Welcome back to the 4-Part Series where we’re unlocking the 4 Marketing Secrets of the Future!
Private sector businesses are already implementing these secrets… and have been for years.
Many EDOs are behind the times and not implementing these secrets yet. But in the future, we’re going to see more and more EDOs implement these strategies too.
What’s that mean for you? Now is your opportunity to get ahead of the EDO crowd!
Today, you’ll find out Secret #2, which answers the question: How do I shift perceptions about my community?
Have you ever wondered how to change perceptions about your community?
For example, are there perceptions that your community is too rural, congested, expensive, inexpensive, too close or too far from the airport?
This is one of the biggest concerns I hear from new clients.
Whether your community is large or small, you may be concerned that new prospects will see the “negative” aspects of your town, and choose not to locate there.
The good news is, YOU have a lot of power over the perceptions of your community.
How? Through the story you’re telling about your community.
Here are questions to help you clarify what story you want to tell.

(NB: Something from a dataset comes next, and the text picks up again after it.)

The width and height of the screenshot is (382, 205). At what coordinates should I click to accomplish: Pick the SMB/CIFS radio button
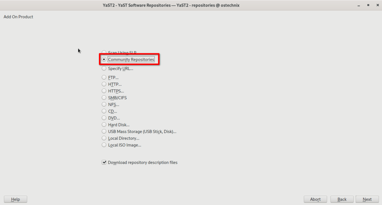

- What makes your community unique, and stand out from other areas in the region?
- What is rich in the culture, history, opportunities or commerce that is unique to your community?
- What are the biggest benefits to your ideal customer to locating in your community? Why would they want to live and work there?
Then, tell your story in interesting ways. Here are five ways to do that.
- Tell your story in a variety of mediums such as with text, photos, videos, and infographics.
- Share testimonials from business owners who can sing the praises of working and living in your town. Their success stories can go a long way in creating a powerful perception of your community.
- Include a variety of images of your community — both inside businesses of people working, and scenery and landscapes showing the town is a beautiful place to live with a high quality of life.
- Focus on the “pluses” of your location that offset the perceived “minuses.” For example, if people are concerned that your community is too rural, you can highlight the available workforce that is currently commuting to a nearby metropolitan area. In a metropolitan area that might be perceived as “expensive” or “congested,” you should be highlighting a highly trained demographic and readily available workforce.Every single place on the planet will have drawbacks. Your job is to focus on all of the amazing things about your community, and to highlight those to your target market.
- Tell a story with your data. Prospects want to be able to make an informed decision about where to locate and it’s important you share updated factual information. But it’s also your job to interpret the factual information for them through the stories you tell with your data.
For example, you can handle local, federal, and state challenges through telling the story of your business community as an advocate and resource. Got available land and vacant buildings? Tell stories of people eager to work — and places they can call “home”!
As you can see, YOU have a lot of power over the perceptions people get about your community through your story and message.